His own composition technique is called ‘paradoxophony’.

== Collaborations ==
- Conductors: James Wood, Mark Foster, Michael Wendeberg, Robin Engelen, Kasper de Roo.
- Performers: Ensemble Modern, Ensemble Contrechamps, Danel Quartet, Champ d’Action, Het Collectief, Geoffrey Madge, Frederic Rzewski, Armand Angster, Jean-Pierre Peuvion, Daan Vandewalle, Marianne Schroeder, Claude Coppens, Wibert Aerts, David Cohen, Wim Konink, Takao Hyakutome.
- Concert halls & festivals: deSingel (BE), Ars Musica Festival (BE), Transitfestival (BE), Blackheath Halls (UK), Edmonton New Music Festival (CA), The Music Gallery in Toronto (CA), Gesellschaft für akustische Lebenshilfe (DE), Studio Ernest-Ansermet, Genève (CH), Watanabe Jun-ichi Bungakukan, Sapporo (JP), Frankfurter Positionen festival (DE).

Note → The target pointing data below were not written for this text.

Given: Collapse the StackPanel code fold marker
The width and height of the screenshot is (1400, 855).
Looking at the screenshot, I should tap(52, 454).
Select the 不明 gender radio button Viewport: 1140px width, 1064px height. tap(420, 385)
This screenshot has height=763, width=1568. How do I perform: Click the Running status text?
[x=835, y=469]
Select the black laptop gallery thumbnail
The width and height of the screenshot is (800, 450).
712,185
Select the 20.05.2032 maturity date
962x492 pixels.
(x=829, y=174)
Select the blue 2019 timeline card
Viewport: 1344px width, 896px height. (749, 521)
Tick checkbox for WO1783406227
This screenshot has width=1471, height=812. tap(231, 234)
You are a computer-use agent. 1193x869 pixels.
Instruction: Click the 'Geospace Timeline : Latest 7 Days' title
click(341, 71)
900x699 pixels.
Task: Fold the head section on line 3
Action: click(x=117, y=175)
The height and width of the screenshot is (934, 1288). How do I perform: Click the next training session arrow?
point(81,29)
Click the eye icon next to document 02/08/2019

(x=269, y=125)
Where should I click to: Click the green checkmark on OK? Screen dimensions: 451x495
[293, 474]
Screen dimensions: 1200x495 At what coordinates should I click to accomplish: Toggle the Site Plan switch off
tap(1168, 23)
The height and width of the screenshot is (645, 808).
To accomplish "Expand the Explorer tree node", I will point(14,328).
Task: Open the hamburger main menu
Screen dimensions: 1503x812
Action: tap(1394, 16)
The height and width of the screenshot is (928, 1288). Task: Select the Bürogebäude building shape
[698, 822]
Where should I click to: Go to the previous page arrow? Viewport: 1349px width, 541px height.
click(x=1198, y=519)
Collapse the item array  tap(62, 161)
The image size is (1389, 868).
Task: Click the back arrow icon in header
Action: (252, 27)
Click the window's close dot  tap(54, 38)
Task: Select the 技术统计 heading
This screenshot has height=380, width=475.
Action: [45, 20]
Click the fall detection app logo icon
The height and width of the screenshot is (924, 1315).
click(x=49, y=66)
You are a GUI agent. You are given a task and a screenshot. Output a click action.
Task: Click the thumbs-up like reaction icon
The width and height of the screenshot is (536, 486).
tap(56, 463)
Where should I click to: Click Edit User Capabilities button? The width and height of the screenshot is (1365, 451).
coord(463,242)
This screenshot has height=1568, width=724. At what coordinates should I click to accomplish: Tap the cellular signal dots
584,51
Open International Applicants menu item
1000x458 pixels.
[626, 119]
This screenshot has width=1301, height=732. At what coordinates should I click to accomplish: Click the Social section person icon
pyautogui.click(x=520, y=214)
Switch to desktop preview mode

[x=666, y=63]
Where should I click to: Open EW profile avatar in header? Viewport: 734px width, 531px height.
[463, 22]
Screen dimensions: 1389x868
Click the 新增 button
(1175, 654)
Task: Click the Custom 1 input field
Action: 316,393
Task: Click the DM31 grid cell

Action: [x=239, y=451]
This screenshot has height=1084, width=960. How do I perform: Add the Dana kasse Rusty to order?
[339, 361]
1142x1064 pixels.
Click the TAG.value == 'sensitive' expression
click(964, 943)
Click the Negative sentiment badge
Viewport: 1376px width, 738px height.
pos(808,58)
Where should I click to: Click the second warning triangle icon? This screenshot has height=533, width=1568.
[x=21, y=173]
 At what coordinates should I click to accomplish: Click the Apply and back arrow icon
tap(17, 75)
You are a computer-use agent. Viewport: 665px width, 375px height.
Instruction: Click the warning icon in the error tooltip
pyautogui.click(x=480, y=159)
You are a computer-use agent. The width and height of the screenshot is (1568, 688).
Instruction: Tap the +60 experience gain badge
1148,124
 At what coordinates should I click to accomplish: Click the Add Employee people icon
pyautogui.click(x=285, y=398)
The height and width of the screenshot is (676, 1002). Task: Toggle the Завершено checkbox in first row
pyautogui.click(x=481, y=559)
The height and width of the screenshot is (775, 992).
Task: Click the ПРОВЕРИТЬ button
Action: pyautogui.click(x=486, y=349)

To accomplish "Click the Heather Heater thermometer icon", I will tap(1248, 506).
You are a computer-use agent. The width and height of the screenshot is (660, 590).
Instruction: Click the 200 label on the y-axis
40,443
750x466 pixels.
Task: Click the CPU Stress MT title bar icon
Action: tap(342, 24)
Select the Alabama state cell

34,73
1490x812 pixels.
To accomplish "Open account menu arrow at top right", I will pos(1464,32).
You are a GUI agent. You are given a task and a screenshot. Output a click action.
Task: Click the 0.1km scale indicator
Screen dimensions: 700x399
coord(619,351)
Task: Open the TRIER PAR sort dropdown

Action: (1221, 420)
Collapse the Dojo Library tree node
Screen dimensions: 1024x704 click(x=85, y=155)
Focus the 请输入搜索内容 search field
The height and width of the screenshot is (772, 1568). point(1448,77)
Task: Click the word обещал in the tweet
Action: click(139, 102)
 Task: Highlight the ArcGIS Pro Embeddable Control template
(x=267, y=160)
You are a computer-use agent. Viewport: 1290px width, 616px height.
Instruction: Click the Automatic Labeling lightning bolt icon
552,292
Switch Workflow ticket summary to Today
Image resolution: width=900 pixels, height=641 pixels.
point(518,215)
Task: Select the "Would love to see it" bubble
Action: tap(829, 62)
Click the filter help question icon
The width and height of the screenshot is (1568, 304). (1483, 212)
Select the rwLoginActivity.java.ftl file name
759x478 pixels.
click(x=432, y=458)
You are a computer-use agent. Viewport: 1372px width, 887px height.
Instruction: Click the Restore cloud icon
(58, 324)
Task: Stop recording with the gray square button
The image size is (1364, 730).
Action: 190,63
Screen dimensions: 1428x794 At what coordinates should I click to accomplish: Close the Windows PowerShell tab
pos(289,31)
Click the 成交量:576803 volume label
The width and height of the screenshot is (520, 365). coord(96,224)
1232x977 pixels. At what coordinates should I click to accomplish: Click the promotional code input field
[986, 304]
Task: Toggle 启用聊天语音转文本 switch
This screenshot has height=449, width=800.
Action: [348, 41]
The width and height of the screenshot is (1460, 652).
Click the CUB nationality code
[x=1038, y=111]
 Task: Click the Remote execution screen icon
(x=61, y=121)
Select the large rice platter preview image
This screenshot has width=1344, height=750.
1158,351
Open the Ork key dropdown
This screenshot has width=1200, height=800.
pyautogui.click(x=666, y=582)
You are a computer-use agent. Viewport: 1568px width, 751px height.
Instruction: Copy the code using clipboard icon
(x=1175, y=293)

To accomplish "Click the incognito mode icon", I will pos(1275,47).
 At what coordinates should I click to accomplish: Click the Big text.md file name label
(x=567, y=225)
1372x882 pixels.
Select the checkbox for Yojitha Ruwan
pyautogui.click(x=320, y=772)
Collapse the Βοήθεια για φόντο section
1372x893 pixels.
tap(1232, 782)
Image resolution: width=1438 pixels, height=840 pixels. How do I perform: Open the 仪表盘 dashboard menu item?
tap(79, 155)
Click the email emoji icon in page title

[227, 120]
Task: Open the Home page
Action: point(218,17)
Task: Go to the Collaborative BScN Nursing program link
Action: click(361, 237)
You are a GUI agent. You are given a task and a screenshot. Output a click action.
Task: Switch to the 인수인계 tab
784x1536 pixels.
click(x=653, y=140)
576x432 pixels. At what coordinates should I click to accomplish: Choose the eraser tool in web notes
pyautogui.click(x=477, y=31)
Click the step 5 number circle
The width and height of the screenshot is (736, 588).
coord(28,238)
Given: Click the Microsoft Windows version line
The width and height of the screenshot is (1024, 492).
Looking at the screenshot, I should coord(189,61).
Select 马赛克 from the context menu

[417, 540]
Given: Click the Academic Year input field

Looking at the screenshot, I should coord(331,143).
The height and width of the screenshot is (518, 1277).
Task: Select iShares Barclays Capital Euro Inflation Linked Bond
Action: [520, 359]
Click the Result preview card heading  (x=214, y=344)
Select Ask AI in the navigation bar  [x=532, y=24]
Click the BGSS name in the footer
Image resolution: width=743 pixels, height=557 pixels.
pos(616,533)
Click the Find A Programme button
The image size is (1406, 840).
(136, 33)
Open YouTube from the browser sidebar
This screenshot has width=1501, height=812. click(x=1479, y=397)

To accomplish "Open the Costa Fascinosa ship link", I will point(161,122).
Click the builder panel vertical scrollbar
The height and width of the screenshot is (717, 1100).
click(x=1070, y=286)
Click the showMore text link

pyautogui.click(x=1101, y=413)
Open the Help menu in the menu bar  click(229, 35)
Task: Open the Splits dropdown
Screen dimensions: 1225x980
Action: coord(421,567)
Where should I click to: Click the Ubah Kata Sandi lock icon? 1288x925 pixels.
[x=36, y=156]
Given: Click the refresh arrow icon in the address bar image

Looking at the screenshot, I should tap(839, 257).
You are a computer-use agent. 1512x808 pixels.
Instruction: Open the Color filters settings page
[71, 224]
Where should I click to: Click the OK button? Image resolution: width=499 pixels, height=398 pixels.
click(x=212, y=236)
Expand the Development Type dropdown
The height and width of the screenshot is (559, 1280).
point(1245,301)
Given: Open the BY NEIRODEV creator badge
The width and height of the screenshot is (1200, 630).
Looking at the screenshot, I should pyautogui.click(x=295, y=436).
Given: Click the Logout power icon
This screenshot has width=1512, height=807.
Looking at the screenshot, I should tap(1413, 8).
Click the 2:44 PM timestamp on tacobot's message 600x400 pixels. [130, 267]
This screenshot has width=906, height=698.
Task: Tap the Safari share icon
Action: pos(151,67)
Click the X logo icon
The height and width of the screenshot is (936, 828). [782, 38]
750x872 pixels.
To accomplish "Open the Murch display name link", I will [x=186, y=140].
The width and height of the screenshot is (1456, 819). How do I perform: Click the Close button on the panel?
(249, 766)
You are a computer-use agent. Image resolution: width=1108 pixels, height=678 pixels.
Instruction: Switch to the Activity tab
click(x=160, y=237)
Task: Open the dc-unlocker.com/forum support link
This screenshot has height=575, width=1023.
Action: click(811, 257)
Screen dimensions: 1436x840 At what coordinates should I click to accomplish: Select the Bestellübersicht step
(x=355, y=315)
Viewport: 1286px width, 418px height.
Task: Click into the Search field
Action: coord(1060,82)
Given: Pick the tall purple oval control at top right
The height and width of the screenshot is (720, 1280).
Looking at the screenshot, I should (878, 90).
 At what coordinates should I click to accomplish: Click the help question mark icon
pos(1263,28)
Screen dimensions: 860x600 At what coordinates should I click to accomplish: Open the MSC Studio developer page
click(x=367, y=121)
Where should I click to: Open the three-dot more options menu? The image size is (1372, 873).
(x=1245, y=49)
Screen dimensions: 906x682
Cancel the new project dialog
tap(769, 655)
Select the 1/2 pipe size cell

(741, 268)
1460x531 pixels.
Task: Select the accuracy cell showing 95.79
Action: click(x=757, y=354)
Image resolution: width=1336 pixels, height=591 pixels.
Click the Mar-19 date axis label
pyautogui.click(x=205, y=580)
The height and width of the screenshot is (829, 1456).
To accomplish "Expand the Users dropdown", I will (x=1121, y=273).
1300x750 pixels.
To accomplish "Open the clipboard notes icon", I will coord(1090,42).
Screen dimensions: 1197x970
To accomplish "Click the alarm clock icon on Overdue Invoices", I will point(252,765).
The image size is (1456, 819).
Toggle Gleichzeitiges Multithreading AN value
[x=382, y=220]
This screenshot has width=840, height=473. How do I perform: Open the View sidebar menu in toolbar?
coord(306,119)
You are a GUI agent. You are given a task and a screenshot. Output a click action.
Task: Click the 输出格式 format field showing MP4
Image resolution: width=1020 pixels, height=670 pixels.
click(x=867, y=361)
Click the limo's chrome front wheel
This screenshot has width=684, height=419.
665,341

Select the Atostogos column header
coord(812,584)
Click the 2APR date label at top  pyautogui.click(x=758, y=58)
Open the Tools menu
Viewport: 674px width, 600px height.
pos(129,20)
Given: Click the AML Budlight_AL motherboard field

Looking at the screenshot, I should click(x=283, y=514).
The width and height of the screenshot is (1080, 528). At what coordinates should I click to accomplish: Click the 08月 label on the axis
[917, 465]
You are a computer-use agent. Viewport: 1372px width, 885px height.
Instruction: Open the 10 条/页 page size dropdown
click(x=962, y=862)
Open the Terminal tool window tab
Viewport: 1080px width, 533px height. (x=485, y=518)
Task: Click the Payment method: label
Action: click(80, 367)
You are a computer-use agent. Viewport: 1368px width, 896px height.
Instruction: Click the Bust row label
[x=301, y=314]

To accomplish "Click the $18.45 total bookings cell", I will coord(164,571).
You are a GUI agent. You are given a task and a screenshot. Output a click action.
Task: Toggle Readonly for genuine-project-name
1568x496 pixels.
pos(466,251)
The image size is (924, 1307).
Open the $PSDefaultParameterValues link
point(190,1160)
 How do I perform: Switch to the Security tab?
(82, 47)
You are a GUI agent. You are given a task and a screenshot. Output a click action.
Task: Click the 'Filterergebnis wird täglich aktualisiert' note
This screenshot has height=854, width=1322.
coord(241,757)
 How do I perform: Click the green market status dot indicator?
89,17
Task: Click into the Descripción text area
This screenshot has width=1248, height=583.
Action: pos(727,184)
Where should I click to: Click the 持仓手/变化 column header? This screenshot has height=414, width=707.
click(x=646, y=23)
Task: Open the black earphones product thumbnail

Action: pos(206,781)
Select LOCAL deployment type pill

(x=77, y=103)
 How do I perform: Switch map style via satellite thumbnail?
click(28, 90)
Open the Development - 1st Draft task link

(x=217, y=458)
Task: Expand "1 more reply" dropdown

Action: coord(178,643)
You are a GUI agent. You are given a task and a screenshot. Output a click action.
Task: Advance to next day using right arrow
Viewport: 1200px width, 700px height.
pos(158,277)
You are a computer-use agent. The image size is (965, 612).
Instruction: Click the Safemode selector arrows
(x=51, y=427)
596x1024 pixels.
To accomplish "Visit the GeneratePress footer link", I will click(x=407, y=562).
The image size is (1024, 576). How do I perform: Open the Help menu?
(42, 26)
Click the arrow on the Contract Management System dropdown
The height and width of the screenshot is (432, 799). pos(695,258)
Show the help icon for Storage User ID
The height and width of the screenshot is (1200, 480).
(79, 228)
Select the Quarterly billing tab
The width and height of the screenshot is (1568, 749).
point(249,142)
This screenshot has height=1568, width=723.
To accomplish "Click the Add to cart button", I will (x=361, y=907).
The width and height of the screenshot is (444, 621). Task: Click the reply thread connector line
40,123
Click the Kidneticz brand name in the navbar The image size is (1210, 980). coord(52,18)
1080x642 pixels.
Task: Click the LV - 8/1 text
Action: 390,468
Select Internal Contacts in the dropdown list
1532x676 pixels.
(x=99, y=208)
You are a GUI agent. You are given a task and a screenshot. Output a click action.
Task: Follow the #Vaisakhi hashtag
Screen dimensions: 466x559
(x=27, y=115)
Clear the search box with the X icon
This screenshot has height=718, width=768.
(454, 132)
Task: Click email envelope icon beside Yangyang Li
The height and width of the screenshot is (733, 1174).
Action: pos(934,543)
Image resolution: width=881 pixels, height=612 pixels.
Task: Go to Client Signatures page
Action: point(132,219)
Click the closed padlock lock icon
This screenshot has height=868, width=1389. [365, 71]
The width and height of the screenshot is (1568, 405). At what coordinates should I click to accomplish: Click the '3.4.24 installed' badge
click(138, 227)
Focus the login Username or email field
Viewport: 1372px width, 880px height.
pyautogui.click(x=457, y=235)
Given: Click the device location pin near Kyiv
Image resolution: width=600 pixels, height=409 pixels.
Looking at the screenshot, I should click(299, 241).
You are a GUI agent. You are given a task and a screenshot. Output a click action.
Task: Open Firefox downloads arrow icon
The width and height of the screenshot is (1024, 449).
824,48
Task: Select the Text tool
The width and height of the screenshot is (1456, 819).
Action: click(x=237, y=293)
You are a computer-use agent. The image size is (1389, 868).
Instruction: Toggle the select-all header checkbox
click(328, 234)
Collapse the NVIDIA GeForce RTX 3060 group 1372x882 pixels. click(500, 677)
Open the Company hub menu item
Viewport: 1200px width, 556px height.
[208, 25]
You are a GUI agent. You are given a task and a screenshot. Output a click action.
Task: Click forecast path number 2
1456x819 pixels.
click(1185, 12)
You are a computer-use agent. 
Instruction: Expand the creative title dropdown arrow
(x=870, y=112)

== List of Compositions ==
Frederic D'Haene writes mainly commissioned work: Orchestral and chamber music, pieces for solo instruments and vocal music.
- 2016: (in progress) Resist to exist opera for 4 singers, 2 rappers and chamber orchestra. With texts by Mahmoud Darwish, Dietrich Bonhoeffer, Albert Camus, Sade and Palestinian solidarity campaigners.
- 2011 - 2012 Fluxus-static friction for flute, clarinet, violin, cello and piano
- 2009 (in progress) Concerto for cello and chamber orchestra
- 2010 - 2011 Hearing from nowhere - part three for flute, bass clarinet, violin, viola, cello, percussion and piano
- 2008 Zen et Révolte for solo violin
- 2007 Voiding Streams for piano solo
- 2003 - 2006 Music with Silent Aitake's for Gagaku and chamber orchestra. CD with Reigakusha Gagaku Ensemble (Japan) and Ensemble Modern (Germany), conductor Kasper De Roo (Ravello Records).
- 2001 Désert axiomatique for percussion and string quartet
- 2000 Hearing from Nowhere-part two for flute, bass clarinet, violin, cello, percussion and piano
- 1998 - 1999 Poet of Liberty for soprano, flute, cello, piano and percussion obligate
- 1998 MusicAnarchy I- to breathe that void for solo voice (score)
- 1997 – 1998 Dissociations centromériques for piano, percussion and chamber orchestra
- 1995 Scorci del Mocciolo for rock combo and symphony orchestra
- 1994 Hearing from Nowhere-part one for flute, bass clarinet, viola, cello, percussion and piano
- 1993 Inert Reacting Substance for chamber orchestra
- 1993 A-centroid for string quartet
- 1992 Objets retrouvés pour la collectivité for two trombones
- 1992 Wozu Dichter - Millimètres for soprano, flute, cello, piano and percussion obligate
- 1992 The peaks were... The Valleys came in-Musik für Lara for piano solo
- 1992 Brief an kandinsky for bass clarinet solo
- 1992 (in progress) Trilogyfragments: great cycle of seven works, in which four of the above compositions will be included
- 1991 Sans identité for bass clarinet quartet
- 1991 Pessoa Revisited for flute, cello and piano
- 1991 For declining Times for piano solo
- 1998 Allelujàssemblage for choir a cappella (score)
- 1990 Ohne Titel mit Text for soprano, piano, strings and tape
- 1991 Stagework Tirannie der hulpverlening for flute, trombone, harp, percussion and two actors
- 1989 Communio for two pianos

== Bibliography ==
- LEVAUX, T., Frederic D’Haene in Dictionnaire des compositeurs de Belgique du Moyen Age à nos jours, Editions ART IN BELGIUM, ISBN 2-930338-37-7, p. 402-403, 2004
- KNOCKAERT, Y., FREDERIC D'HAENE - SONORE METAFOREN, Kunst & Cultuur, Oct 1993, reeks Vlaamse componisten aflevering 13 (in Dutch)
- KNOCKAERT, Y., Nieuwe Muziek in Vlaanderen, p. 156-158 (chapter De Postmodernisten), 1998
- BUCKINX, B., De kleine Pomo of de muziekgeschiedenis van het postmodernisme, Peer, 1994

== Discography ==
- 2001 Nouvelles musiques de chambre with music by Henri Pousseur, Bernard Foccroulle, Michel Fourgon, Frederic D'Haene, Edison Denisov, Giacinto Scelsi. Cyprès, 1997.
- 2018 Music with silent aitake's by Frederic D'Haene. Reigakusha Gagaku Ensemble, Ensemble Modern, Kasper De Roo, conductor. Ravello Records, 2018.